Find the line with "The image size" in the records below. Copy it and every line after it, up to and including the line with "1294x870 pixels.".

** SUPPLIED MATERIAL **
• • •

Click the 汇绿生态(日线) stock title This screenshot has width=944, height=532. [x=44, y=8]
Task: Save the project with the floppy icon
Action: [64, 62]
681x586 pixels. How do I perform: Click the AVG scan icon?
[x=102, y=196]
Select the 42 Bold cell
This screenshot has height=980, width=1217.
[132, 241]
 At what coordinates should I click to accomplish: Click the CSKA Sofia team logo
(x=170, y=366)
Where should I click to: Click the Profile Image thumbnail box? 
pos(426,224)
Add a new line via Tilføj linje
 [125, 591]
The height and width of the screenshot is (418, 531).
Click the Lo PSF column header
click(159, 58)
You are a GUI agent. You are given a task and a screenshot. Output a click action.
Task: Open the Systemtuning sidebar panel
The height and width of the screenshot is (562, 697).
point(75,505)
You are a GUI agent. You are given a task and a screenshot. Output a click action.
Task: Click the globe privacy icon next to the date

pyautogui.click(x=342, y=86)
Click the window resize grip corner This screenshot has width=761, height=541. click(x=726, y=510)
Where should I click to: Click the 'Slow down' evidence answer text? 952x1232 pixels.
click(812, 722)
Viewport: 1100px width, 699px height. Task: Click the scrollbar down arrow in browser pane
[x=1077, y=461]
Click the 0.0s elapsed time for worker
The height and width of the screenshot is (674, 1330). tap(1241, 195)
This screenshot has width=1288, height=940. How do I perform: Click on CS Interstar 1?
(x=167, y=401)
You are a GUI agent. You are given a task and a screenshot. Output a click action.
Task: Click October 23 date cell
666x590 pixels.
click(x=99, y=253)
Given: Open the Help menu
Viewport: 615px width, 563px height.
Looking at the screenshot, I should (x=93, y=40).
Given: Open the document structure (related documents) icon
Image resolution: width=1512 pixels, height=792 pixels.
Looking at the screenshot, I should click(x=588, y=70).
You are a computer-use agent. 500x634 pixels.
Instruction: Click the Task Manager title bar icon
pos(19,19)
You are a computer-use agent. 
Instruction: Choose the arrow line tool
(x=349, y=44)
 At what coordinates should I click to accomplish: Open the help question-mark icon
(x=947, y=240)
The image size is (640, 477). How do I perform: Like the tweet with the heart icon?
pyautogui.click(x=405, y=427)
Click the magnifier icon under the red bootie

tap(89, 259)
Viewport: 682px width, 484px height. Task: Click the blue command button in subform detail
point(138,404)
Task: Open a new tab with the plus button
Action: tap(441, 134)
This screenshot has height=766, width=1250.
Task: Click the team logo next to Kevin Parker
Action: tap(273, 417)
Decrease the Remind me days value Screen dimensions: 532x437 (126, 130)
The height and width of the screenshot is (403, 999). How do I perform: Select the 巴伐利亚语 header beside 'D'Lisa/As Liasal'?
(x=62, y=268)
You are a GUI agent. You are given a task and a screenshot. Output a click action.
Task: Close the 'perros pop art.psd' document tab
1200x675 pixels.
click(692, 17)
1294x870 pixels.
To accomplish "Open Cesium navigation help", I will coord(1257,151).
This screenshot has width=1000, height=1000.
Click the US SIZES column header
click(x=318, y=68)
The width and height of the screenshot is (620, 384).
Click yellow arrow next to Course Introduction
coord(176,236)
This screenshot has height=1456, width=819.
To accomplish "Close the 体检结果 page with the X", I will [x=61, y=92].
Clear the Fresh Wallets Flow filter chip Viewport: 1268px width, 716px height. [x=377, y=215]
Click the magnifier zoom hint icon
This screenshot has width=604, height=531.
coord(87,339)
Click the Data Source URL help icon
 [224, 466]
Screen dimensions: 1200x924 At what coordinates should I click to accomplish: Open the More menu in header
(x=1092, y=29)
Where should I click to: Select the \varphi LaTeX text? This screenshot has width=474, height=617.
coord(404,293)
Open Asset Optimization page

• • •

** RESULT OF THIS EXERCISE **
The image size is (640, 477). How do I perform: Like the tweet with the heart icon?
pyautogui.click(x=405, y=427)
Click the magnifier icon under the red bootie

tap(89, 259)
Viewport: 682px width, 484px height. Task: Click the blue command button in subform detail
point(138,404)
Task: Open a new tab with the plus button
Action: tap(441, 134)
This screenshot has height=766, width=1250.
Task: Click the team logo next to Kevin Parker
Action: tap(273, 417)
Decrease the Remind me days value Screen dimensions: 532x437 (126, 130)
The height and width of the screenshot is (403, 999). How do I perform: Select the 巴伐利亚语 header beside 'D'Lisa/As Liasal'?
(x=62, y=268)
You are a GUI agent. You are given a task and a screenshot. Output a click action.
Task: Close the 'perros pop art.psd' document tab
1200x675 pixels.
click(692, 17)
1294x870 pixels.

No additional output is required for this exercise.